- **Task requirements**
Please copy the stretch of the PDFTron cropping excerpt from "I’m trying to" through "the additional info.", reproducing it word for word.

- **Excerpt**

□ □ □ □ □

I’m trying to get cropped portion of the page, in PDFTron by default it crops the page and creates a new page with the cropped part. I want to get the cropped part of the page in form of an blob data or base64
Hello there.
Thanks for the additional info.
Here is a code snippet that might help:
WebViewer({ }, document.getElementById('viewer')
).then(instance => {
const { docViewer, annotManager } = instance;
// this example is using the 'Crop' tool, you can use other tools if you want
instance.setToolMode('CropPage');
// when a new crop area is adeded
annotManager.on('annotationChanged', async function(annotationData, action, { imported }) {
if (action === 'add'
&& annotationData[0]
&& annotationData[0].ToolName === "CropPage") {
// get the positions of the crop that was added to extract information from
const cropRect = annotationData[0].getRect();
docViewer.getDocument().loadCanvasAsync({
pageNumber : annotationData[0].PageNumber,
renderRect: cropRect,
drawComplete: async (canvas, index) => {
// The 'canvas' would be the cropped area of the page.

□ □ □ □ □

- **Data shown**
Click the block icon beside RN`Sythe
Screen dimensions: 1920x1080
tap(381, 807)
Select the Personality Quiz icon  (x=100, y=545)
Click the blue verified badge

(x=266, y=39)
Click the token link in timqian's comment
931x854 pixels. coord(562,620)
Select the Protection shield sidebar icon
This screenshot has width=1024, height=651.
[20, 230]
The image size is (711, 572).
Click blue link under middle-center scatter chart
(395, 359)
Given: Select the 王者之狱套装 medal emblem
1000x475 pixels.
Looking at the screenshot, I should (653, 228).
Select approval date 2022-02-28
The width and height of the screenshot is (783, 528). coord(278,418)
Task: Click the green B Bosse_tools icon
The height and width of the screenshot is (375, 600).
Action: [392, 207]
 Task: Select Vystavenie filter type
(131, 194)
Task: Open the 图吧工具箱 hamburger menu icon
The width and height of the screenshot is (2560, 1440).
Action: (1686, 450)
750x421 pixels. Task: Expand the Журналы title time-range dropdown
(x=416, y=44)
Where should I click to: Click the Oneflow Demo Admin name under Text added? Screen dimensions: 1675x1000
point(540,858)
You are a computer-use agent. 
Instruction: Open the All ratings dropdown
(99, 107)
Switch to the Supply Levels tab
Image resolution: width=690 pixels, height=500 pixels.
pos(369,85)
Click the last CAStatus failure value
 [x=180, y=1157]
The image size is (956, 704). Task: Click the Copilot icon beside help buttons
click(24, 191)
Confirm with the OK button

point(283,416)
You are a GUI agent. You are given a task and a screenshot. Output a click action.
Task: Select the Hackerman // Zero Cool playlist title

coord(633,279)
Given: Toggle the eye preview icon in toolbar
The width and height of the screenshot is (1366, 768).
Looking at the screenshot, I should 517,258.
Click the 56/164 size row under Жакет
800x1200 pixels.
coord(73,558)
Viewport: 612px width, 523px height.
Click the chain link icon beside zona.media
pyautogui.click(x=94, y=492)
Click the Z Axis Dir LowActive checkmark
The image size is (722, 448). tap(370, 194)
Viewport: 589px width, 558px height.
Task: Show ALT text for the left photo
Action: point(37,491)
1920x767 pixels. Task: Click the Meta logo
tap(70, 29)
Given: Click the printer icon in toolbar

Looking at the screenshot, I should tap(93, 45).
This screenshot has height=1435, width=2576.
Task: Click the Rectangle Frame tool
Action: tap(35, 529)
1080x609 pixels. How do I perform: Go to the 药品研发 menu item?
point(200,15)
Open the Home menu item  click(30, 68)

□ □ □ □ □

- **Expected output**
I’m trying to get cropped portion of the page, in PDFTron by default it crops the page and creates a new page with the cropped part. I want to get the cropped part of the page in form of an blob data or base64
Hello there.
Thanks for the additional info.